*** Exercise material Section Begins ***
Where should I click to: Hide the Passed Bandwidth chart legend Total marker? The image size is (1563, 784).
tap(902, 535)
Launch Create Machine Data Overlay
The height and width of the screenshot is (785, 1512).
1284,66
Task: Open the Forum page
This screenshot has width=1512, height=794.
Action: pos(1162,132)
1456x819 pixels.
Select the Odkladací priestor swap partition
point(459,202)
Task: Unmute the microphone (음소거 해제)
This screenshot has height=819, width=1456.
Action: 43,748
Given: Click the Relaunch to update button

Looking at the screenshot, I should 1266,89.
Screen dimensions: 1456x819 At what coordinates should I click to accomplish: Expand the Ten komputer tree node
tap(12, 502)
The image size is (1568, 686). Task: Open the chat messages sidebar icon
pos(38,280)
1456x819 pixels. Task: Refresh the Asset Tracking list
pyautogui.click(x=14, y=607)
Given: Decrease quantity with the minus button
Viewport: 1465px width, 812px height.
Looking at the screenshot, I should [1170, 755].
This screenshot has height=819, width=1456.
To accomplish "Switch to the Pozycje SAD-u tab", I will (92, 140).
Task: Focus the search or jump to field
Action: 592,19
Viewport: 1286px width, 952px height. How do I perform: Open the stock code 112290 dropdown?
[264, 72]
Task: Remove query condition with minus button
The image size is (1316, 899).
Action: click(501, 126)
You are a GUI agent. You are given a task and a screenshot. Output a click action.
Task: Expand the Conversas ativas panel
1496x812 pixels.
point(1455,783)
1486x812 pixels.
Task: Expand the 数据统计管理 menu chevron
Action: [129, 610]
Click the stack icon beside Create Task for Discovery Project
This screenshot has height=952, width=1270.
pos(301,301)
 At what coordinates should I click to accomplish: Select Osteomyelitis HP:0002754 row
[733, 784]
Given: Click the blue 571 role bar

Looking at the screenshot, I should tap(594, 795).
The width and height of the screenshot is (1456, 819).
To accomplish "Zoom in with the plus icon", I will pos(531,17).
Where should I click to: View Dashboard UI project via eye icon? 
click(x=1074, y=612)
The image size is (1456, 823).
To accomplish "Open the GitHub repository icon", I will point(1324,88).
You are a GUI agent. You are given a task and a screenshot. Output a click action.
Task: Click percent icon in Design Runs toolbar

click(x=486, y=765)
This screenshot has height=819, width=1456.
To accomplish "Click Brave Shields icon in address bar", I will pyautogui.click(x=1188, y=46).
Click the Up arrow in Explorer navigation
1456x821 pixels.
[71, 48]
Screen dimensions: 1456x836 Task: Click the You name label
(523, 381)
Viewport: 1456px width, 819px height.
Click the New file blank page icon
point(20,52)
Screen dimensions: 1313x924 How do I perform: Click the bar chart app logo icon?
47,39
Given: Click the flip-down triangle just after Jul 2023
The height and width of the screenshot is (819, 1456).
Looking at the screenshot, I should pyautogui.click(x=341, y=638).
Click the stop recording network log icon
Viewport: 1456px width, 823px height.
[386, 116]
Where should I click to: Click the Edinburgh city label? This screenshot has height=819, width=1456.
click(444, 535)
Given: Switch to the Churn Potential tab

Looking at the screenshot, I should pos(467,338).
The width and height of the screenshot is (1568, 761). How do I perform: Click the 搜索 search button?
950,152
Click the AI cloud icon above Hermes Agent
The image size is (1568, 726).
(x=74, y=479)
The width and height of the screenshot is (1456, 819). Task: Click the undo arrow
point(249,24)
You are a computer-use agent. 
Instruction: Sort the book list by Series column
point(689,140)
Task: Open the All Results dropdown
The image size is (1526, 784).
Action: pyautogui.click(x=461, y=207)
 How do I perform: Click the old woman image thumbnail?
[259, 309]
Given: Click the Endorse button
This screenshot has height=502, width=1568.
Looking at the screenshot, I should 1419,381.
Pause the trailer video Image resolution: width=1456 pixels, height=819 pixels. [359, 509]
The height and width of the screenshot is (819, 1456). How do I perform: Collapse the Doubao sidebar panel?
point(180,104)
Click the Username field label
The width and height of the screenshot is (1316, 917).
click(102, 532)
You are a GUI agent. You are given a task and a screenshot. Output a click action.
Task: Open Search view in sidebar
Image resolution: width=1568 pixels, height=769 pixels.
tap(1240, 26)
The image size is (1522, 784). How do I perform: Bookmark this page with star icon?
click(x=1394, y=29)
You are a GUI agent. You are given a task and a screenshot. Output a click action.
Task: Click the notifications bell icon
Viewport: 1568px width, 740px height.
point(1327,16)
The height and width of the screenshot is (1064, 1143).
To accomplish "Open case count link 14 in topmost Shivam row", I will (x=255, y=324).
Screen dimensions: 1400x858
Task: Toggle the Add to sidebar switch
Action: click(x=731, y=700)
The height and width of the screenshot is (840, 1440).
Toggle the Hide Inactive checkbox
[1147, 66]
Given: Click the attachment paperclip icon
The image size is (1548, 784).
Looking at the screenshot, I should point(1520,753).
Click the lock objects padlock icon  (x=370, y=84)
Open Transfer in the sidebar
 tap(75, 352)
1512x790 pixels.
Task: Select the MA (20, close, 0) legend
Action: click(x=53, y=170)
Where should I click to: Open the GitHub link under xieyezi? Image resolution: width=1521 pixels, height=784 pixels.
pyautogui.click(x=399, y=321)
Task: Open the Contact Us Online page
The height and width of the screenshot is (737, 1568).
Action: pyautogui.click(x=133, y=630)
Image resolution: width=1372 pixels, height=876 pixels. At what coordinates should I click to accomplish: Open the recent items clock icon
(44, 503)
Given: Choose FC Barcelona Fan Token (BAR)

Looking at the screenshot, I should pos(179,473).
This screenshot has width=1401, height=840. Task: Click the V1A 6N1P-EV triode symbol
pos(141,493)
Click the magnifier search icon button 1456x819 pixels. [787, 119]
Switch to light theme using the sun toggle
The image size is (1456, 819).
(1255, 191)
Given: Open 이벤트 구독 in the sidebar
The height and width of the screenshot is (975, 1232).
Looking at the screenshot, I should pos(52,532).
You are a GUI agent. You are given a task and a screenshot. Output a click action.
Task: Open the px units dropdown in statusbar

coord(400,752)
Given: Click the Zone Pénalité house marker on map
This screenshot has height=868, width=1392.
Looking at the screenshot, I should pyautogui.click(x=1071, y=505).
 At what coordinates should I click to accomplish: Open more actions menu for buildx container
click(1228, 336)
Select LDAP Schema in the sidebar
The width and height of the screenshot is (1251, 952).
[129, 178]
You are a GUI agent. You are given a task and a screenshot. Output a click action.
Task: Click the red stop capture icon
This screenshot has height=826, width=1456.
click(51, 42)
*** Exercise material Section Ends ***
→ **Work item**: Check each line above for "Create" and state how many match, answering with only the number.

→ **Exercise response**: 2